La Belgique souligne que les mesures suivantes devraient être mises en œuvre :

 

1.      Amélioration du monitoring des marchés par le renforcement de la proactivité et de l’efficacité de l’observatoire européen des prix :

a.      élargissement aux secteurs du porc et de la viande bovine (niveaux de production et d’abattage, les niveaux d’inséminations, les stocks, bilan production,…)

b.      Extension de son activité aux coûts de production et aux marges de rentabilité

c.       mise en œuvre des mécanismes d’alerte précoce et de prévention des crises doivent être déterminés en vue de responsabiliser les opérateurs.

 

Ce Monitoring devrait tenir compte des particularités par Etat membre ou zone géographique.

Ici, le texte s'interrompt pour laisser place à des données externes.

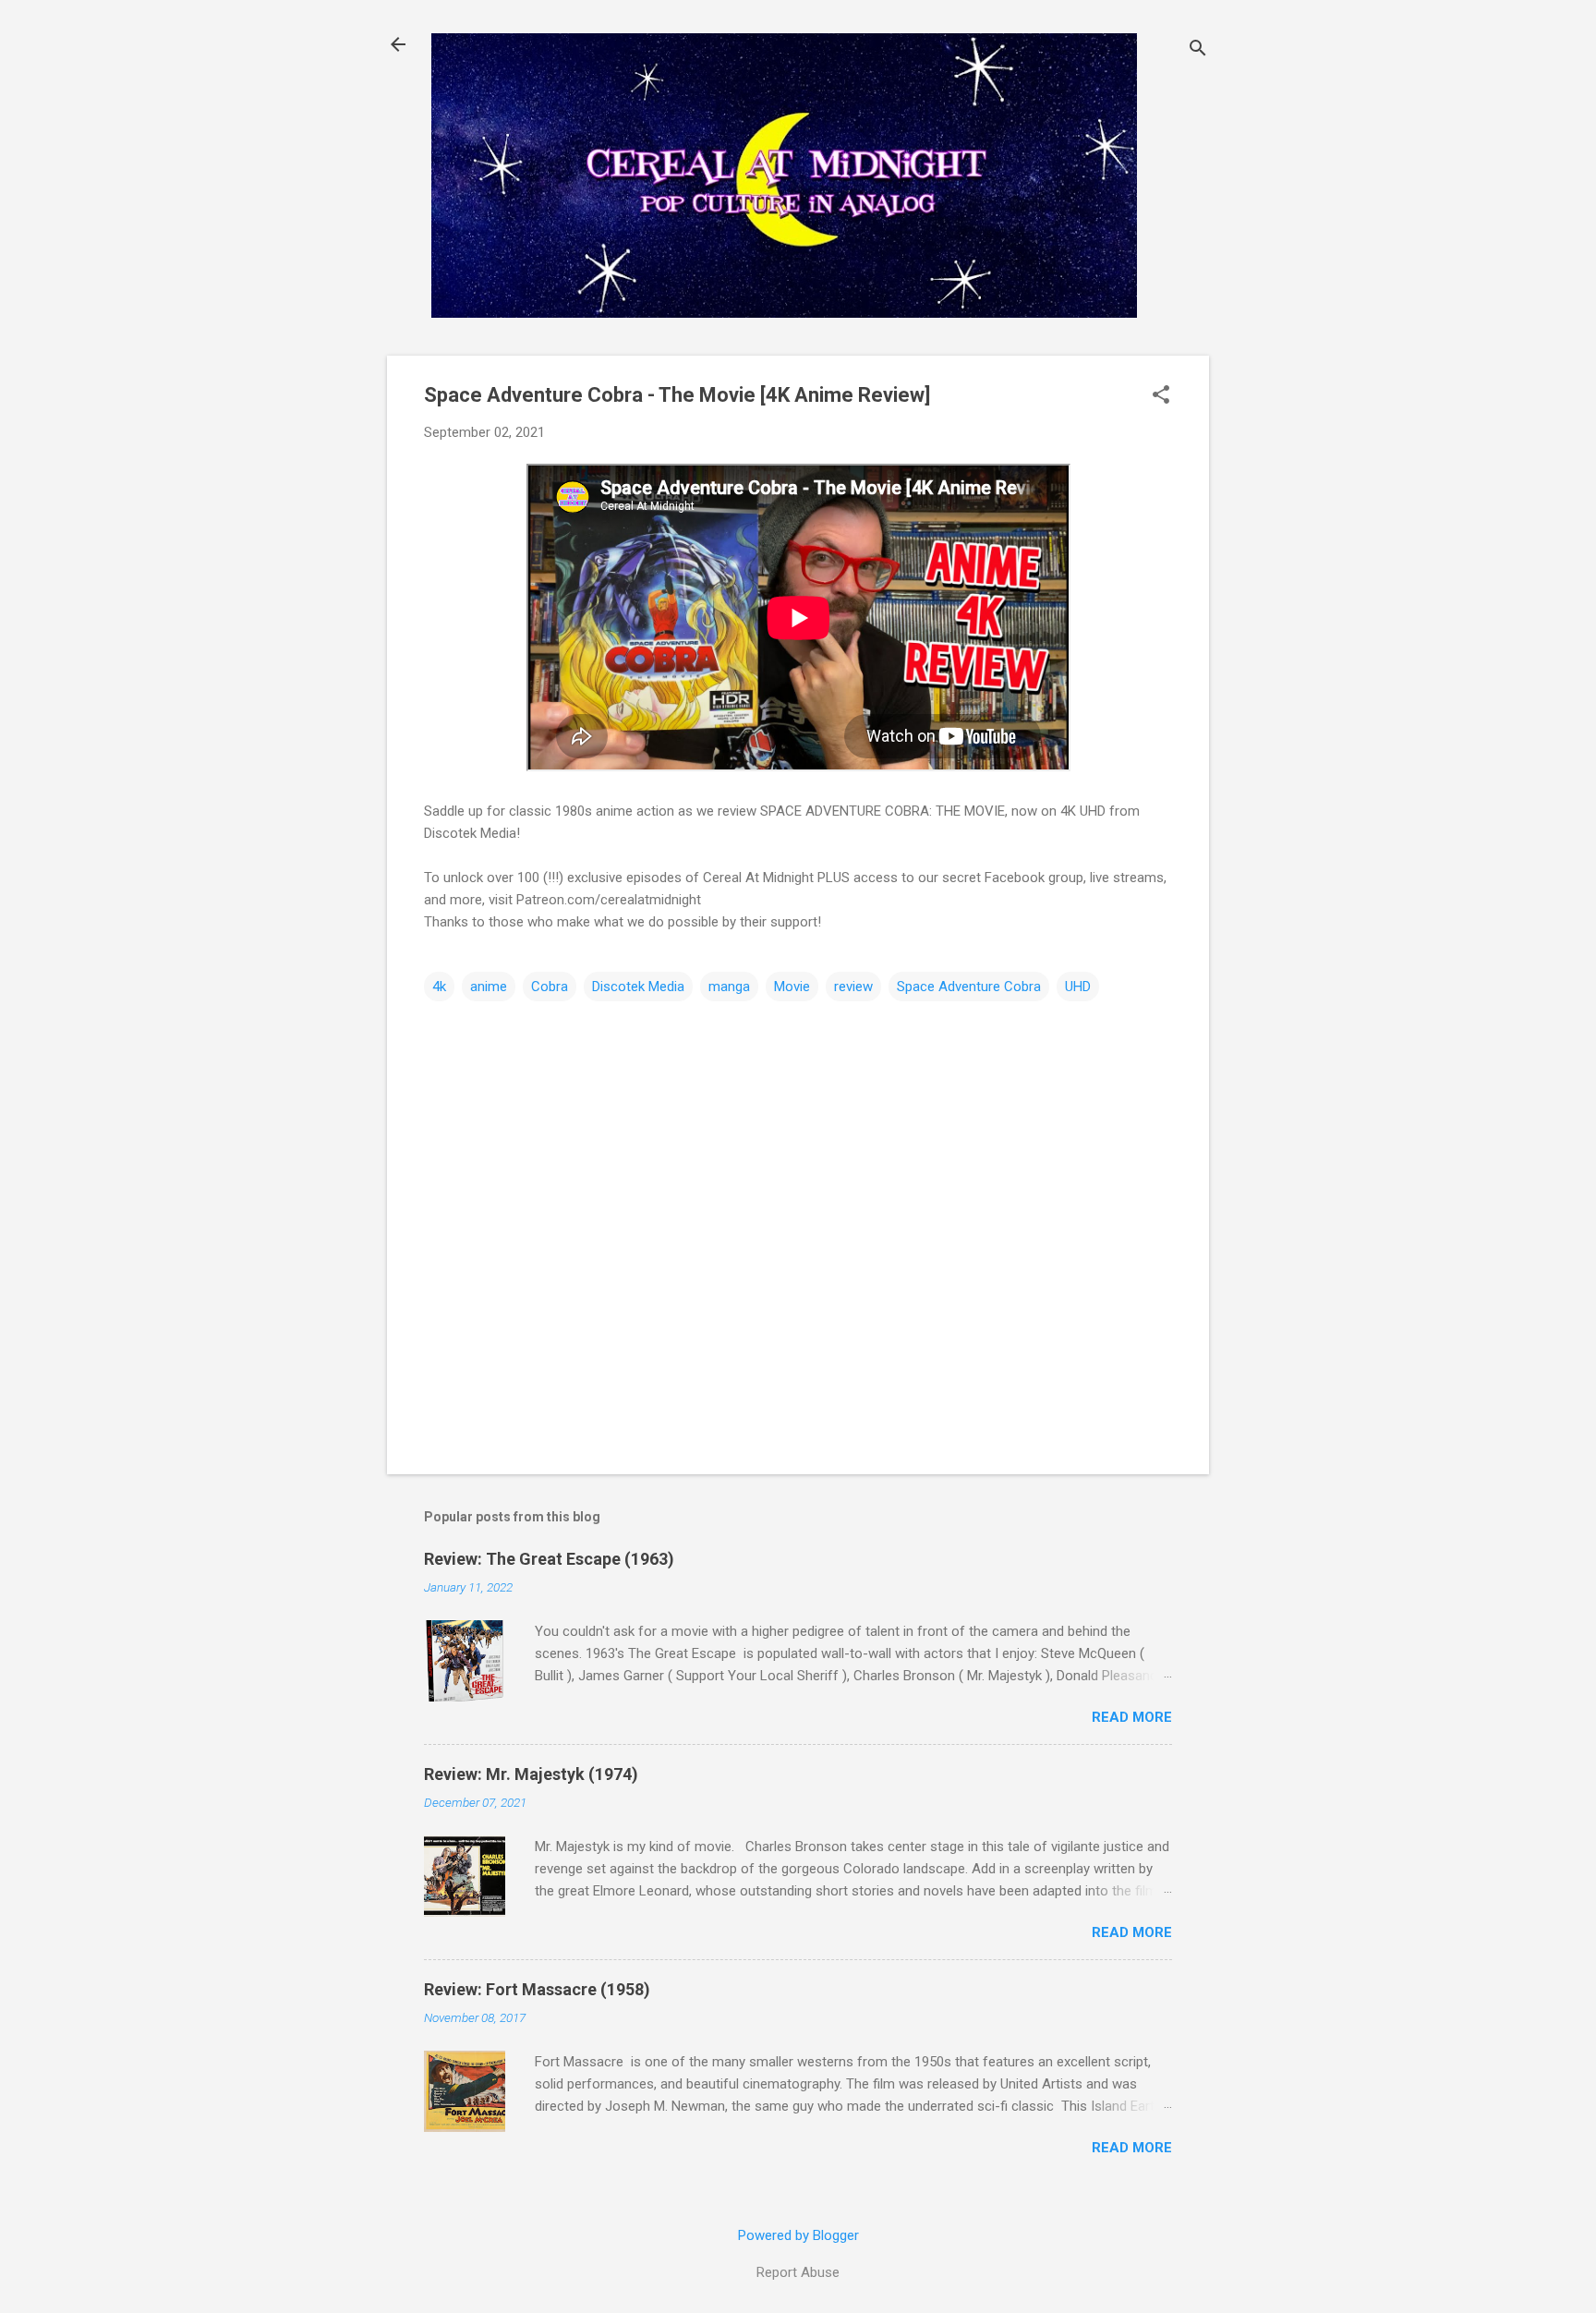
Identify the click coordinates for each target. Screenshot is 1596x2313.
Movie (792, 986)
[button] (1161, 396)
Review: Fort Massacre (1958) (537, 1989)
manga (729, 986)
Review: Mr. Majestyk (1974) (531, 1774)
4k (439, 986)
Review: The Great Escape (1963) (549, 1558)
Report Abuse (798, 2272)
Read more (1132, 1717)
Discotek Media (638, 986)
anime (488, 986)
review (853, 986)
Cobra (549, 986)
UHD (1078, 986)
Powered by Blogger (798, 2235)
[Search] (1198, 50)
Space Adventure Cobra (969, 986)
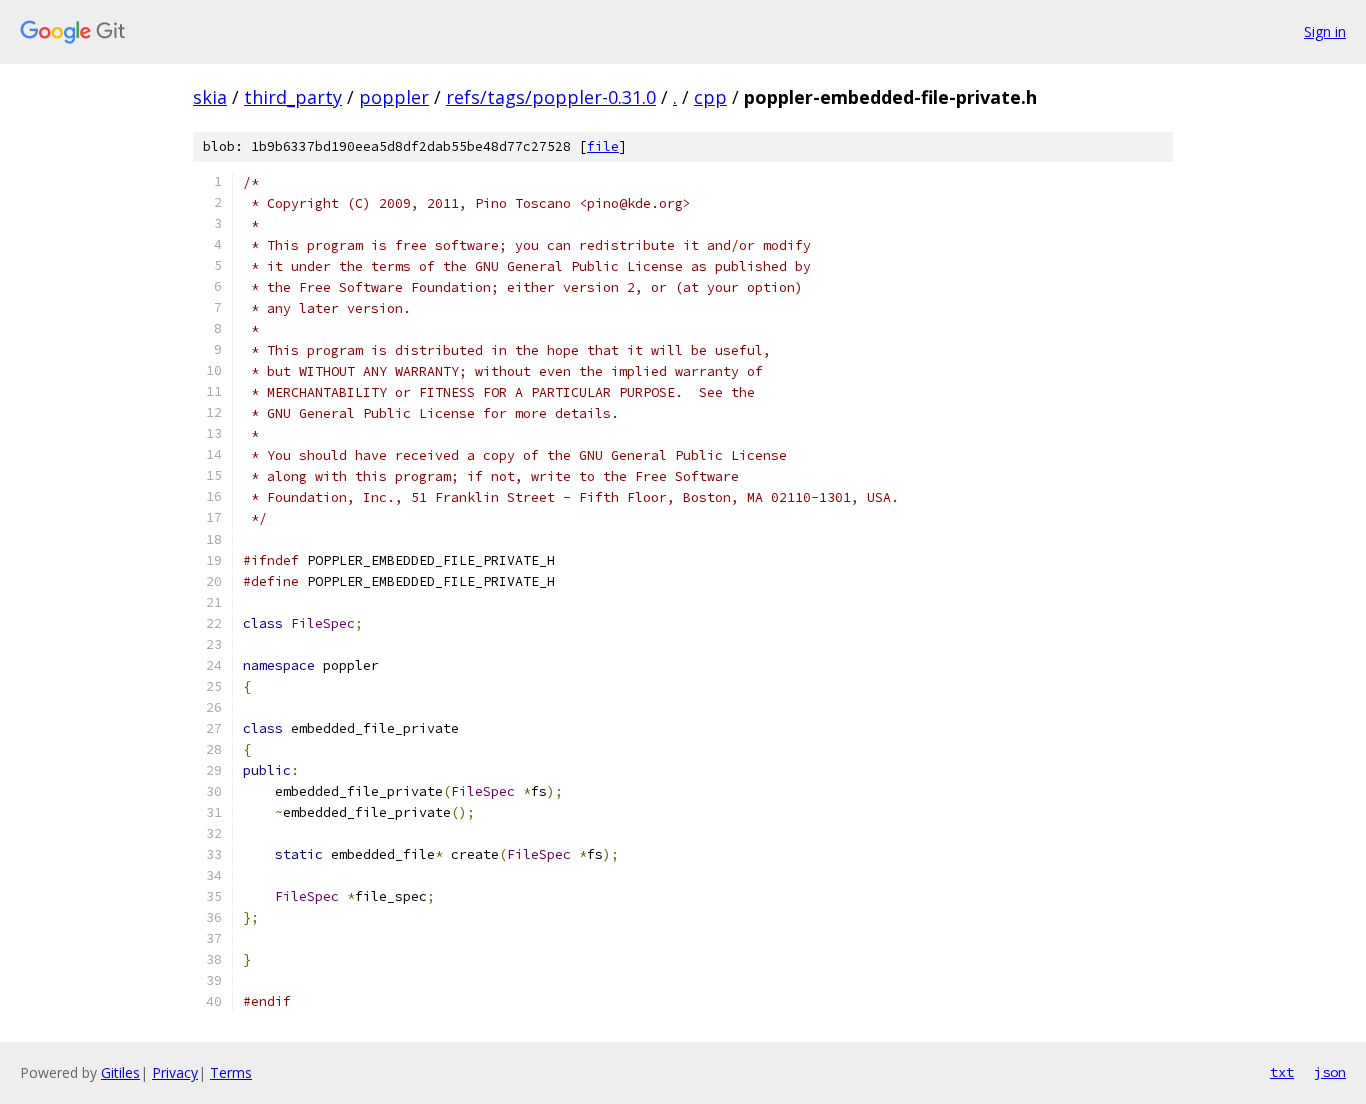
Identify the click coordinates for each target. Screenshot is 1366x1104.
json (1330, 1072)
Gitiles (120, 1072)
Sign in (1325, 31)
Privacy (175, 1072)
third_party (293, 97)
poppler (394, 97)
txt (1282, 1072)
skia (210, 97)
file (603, 146)
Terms (231, 1072)
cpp (710, 97)
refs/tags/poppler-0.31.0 (551, 97)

2.      Mise en œuvre de mécanismes de répartition plus équitable de la valeur ajoutée au sein de la chaîne ;

  1. Accélération des travaux de la Task Force « marchés agricoles » et du Forum à haut niveau sur le fonctionnement de la chaîne alimentaire ;
  2. Examen par la Commission européenne d’un outil de stabilisation des revenus.
  3. Renforcement du travail portant sur nos exportations – Levée des barrières sanitaires :

 

a.      Accélérer le dialogue avec la Russie pour lever les restrictions sanitaires dues à la peste porcine africaine

 

b.      Ouverture de nouveaux marchés / soutien aux exportations

Les contacts économiques sont importants mais ne peuvent être réalisés sans un accord sur les barrières non-tarifaires, principalement concernant les questions sanitaires et phytosanitaires (SPS).

 

La Belgique souhaite une approche intégrée des discussions SPS dans chaque discussion externe. Une telle coordination avec la DG Santé et la DG Trade conduira finalement à des arguments plus forts et constitue un levier pour l'ouverture de nouveaux marchés. Dans ce cadre, il est important de rechercher un système réalisable et efficient afin de déboucher sur un accord politique et technique très rapidement dans l'exportation concrète.

 

La Belgique est convaincue qu’il faut accélérer les processus de négociations en cours en vue d’obtenir des résultats concrets.

 

Finalement, il est nécessaire de mettre en œuvre des systèmes d’assurances pour l’exportation de produits agricoles et alimentaires, à l’instar des pratiques dans d’autres secteurs actifs sur les marchés d’exportation.

 

Négociations commerciales internationales

 

Les agriculteurs européens ne peuvent être préjudiciés par les projets d’accords commerciaux internationaux, dont le TTIP. L’agriculture ne peut pas être la variable d’ajustement à tout accord négocié entre la Commission Européenne et des pays tiers.

 

La Belgique rappelle sa demande de réalisation d’études d’impact sur l’agriculture qu’auraient de tels projets d’accords, de même qu’une étude d’impact cumulative des accords récemment conclus ou en cours de négociation.

 

Mesures fiscales et sociales nationales

 

La Belgique demande que la Commission laisse la possibilité aux Etats membres d’utiliser des instruments fiscaux ou liés à des cotisations nationales obligatoires en vue d’alléger les trésoreries des agriculteurs et donc de soutenir leur secteur agricole. Il ne s’agit pas ici de donner des moyens en numéraire, mais bien de tenter de diminuer certaines charges pesant sur les secteurs agricoles en difficulté.